Poursuivez le portrait de Maxime Liévin en reprenant juste après sa dernière phrase.

+++ Passage fourni +++

Maxime Liévin, un sillon tout tracé vers l’avenir
Il a d’abord cultivé les chiffres avant de revenir aux champs. À 32 ans, Maxime Liévin, installé depuis 2024 à Crécy-la-Chapelle, en Seine-et-Marne, incarne une génération d’agriculteurs nouvelle graine. Enracinée dans le terroir, mais l’œil curieux, la main tendue vers la société. Président des Jeunes Agriculteurs Seine et Marne, élu municipal, ancien commercial, Maxime moissonne les expériences et laboure déjà le champ politique.

+++ Données fournies +++

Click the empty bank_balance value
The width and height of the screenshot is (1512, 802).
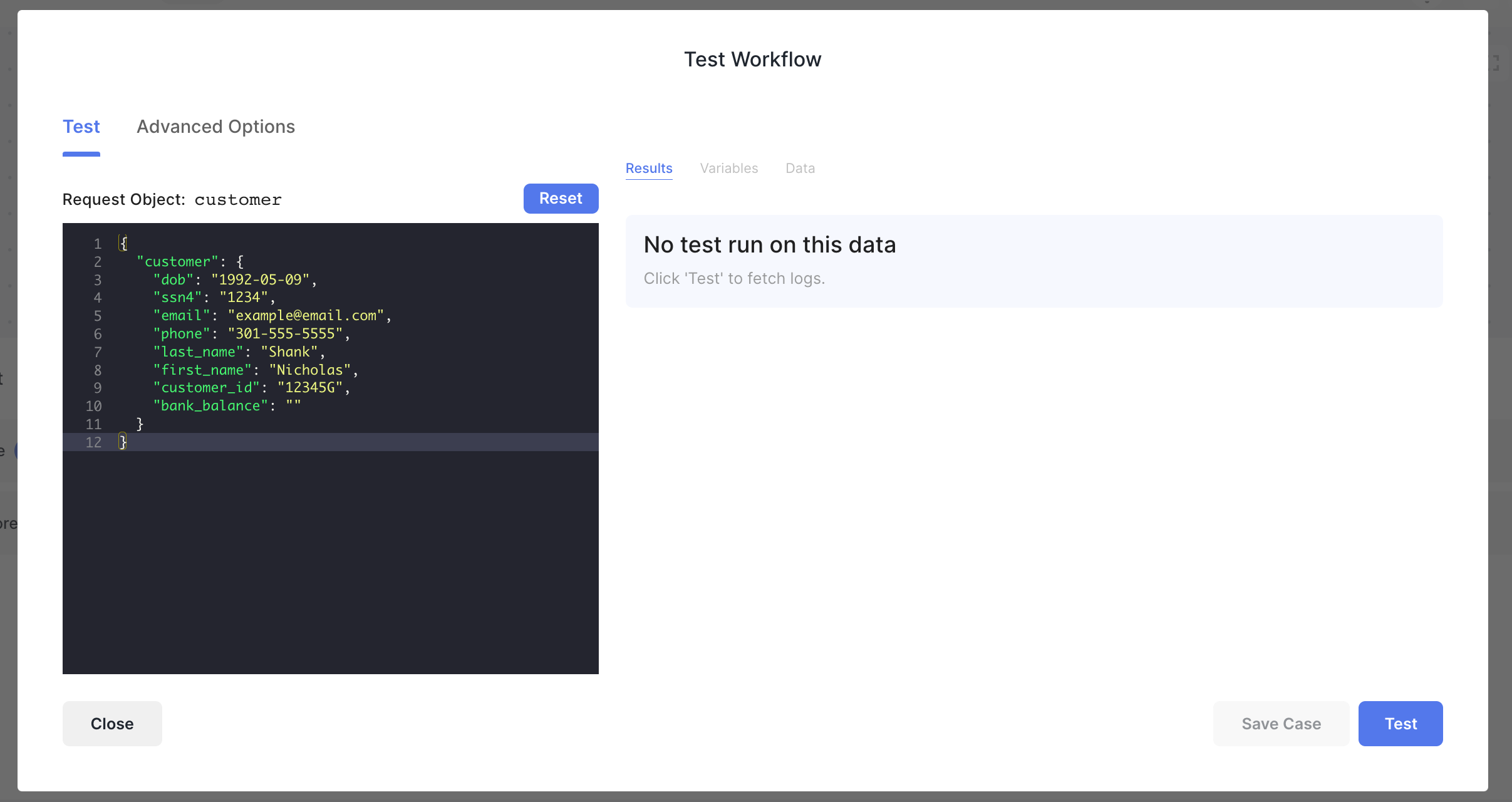pyautogui.click(x=293, y=406)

+++

> [Réponse]
« C’était une bonne école de la vie. » Voilà comment Maxime parle de ses deux années de DUT Génie Mécanique et Productique. Il y apprend la soudure, la science des matériaux… mais aussi, entre deux cours de résistance des matériaux, à monter un budget, faire des demandes de subventions, porter un projet collectif. Président du bureau des étudiants, il y forge un sens aigu de l’organisation et du collectif, un trait de caractère qui le suivra jusque dans les sillons de son exploitation familiale. Mais à ce moment-là, il est encore loin de penser qu’il reprendra un jour la ferme familiale. Le jeune Maxime trace sa route dans les bureaux climatisés. Après une école de commerce, il se spécialise en gestion de projets, relation clients, achats fournisseurs. Une carrière solide, bâtie dans le secteur privé. Mais quelque chose lui manque : l’air du large… ou plutôt celui du grand air.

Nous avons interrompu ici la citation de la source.